08/01/2010

Liberté de la Presse: Poème de la semaine.

De nouveau, des journalistes français (mais peu importe la nationalité) sont détenus en otage en Afghanistan depuis le 1° janvier.
La plupart des étrangers enlevés en Afghanistan et qui sont restés détenus par leurs ravisseurs dans le pays ont été libérés relativement rapidement, après quelques semaines.
Mais la situation se complique lorsque les ravisseurs donnent ou revendent leur(s) otage(s) à des groupes rebelles qui les emmènent dans les zones tribales, instables, montagneuses et reculées, situées le long de la frontière afghano-pakistanaise, fiefs des talibans et de leurs alliés d'Al-Qaïda.

« Il n'y a pas de démocratie sans journalistes courageux.
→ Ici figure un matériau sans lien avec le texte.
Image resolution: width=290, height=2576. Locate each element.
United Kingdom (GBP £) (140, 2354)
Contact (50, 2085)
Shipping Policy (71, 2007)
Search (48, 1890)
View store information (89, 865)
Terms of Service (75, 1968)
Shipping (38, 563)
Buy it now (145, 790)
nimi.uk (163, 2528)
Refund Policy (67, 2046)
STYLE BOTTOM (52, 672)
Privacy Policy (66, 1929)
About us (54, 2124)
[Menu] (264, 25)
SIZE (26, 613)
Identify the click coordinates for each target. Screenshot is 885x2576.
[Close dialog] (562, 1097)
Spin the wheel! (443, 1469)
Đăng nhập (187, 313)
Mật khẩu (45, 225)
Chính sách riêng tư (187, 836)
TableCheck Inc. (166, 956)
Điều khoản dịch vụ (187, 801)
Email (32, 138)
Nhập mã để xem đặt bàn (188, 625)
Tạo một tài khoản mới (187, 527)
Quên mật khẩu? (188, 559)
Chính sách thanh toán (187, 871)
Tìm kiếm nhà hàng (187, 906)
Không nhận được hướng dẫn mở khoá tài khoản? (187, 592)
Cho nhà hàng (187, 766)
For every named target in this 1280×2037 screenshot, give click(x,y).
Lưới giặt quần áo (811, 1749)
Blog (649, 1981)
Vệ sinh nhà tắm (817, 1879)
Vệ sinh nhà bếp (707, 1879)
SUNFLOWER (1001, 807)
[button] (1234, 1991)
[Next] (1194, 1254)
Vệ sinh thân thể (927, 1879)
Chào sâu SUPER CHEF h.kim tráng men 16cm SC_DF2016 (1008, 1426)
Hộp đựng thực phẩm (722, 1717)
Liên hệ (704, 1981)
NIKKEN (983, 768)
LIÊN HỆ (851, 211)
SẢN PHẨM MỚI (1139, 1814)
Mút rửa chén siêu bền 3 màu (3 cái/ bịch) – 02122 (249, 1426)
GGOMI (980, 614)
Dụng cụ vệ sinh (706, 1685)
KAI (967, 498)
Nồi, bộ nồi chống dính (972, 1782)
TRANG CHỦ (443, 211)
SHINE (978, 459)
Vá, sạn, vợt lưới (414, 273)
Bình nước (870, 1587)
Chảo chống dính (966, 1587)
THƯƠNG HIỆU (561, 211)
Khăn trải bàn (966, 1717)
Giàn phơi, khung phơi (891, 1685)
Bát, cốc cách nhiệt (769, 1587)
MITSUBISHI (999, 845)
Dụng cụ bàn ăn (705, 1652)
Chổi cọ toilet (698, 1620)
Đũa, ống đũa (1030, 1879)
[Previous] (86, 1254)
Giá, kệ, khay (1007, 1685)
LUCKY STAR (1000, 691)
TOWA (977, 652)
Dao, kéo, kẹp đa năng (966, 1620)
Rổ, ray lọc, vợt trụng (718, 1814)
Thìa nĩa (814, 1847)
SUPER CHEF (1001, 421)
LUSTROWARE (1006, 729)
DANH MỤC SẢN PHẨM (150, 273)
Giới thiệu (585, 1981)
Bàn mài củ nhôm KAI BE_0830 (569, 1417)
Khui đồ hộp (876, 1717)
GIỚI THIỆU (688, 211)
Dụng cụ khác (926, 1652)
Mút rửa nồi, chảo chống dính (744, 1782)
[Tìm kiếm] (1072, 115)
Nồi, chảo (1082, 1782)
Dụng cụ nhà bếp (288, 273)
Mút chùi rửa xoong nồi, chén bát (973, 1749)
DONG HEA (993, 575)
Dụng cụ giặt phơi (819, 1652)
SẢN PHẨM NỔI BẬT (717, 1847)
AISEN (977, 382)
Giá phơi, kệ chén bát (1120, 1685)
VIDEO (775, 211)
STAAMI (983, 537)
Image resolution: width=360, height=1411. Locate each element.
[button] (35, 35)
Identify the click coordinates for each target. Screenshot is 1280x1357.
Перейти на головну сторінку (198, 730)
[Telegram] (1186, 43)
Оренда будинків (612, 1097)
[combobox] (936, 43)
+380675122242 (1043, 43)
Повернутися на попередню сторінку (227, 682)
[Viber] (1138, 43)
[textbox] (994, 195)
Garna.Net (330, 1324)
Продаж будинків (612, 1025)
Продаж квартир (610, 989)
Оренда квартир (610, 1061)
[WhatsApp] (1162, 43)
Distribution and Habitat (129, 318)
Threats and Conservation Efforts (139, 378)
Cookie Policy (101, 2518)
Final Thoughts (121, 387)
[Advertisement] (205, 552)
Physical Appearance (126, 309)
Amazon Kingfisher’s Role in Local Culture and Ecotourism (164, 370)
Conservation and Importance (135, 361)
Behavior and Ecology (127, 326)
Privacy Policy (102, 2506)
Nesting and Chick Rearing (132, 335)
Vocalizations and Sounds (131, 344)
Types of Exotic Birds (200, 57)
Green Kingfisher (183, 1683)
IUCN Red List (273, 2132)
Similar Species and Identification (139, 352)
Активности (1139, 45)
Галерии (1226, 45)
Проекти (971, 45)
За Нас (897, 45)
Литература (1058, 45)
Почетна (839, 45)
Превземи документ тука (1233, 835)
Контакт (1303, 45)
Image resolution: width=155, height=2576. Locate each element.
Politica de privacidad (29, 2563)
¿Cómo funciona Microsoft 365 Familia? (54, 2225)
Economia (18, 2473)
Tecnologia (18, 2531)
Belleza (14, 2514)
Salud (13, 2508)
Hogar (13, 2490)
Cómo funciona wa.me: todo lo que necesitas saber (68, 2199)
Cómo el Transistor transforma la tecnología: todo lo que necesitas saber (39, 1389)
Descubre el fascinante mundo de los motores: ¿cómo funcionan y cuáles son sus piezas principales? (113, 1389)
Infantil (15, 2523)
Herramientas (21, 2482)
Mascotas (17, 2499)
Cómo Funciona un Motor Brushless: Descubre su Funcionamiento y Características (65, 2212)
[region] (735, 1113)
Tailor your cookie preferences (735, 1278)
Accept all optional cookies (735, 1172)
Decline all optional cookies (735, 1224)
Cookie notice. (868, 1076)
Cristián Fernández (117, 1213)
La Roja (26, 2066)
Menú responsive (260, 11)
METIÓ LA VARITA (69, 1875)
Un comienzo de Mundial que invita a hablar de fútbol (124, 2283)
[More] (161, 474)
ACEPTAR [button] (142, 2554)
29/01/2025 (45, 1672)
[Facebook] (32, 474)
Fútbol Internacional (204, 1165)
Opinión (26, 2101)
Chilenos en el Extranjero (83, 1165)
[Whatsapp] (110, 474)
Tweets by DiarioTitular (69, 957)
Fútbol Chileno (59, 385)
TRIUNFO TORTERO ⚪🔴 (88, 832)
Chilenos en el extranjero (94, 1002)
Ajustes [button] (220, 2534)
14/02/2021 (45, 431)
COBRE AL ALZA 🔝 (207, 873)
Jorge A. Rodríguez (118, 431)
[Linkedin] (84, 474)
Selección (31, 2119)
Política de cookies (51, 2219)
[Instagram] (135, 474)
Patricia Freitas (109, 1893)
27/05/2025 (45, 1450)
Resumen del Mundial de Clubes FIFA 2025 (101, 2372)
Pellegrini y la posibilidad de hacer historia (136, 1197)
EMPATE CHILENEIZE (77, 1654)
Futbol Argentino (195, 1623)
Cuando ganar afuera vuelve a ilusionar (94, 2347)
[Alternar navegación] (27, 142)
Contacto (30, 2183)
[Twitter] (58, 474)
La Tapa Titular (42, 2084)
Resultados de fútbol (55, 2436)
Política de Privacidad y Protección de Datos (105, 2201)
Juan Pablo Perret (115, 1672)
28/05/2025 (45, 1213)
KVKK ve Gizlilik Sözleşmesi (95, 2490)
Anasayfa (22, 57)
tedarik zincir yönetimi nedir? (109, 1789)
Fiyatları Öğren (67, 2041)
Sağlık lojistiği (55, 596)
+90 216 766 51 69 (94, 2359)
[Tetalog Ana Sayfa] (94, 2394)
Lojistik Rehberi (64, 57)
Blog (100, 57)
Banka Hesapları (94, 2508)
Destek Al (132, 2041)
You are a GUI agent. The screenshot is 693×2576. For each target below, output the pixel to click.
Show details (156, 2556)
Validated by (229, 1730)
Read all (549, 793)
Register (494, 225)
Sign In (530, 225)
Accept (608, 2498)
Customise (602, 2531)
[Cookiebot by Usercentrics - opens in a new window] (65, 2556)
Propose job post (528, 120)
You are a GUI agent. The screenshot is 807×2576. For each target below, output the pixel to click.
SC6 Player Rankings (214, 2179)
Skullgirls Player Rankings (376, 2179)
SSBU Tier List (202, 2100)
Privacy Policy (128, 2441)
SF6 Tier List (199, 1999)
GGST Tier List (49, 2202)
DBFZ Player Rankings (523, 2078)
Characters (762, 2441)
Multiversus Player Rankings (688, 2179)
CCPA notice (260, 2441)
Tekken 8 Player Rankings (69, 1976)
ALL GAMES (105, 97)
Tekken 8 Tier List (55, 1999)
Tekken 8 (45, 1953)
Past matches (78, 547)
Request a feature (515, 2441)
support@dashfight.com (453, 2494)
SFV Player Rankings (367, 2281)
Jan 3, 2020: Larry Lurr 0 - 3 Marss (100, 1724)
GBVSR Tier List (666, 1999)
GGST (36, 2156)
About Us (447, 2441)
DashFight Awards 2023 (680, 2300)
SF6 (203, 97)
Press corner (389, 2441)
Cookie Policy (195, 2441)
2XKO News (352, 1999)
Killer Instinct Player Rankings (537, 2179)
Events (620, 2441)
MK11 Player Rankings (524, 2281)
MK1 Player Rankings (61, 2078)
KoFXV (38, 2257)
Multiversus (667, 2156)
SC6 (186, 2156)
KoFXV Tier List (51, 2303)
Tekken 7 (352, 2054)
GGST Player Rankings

Il n'y aura plus de journalistes courageux si nous ne sommes pas tous solidaires derrière ceux qui se retrouvent otages » (propos entendus lors d'un colloque sur la Liberté de la Presse.) 

 
1-1-1alibertépresse

 
Ils sont allés là-bas pour nous mieux informer
Ils sont allés là-bas pour faire ce métier
Qui voudrait expliquer ce que souffrent des âmes
Ils vont dans ces pays pour témoigner des drames
Que subissent les peuples des états ravagés
Par les guerres que se livrent, alibis bien ciblés
Quelques grands de ce monde par faibles interposés.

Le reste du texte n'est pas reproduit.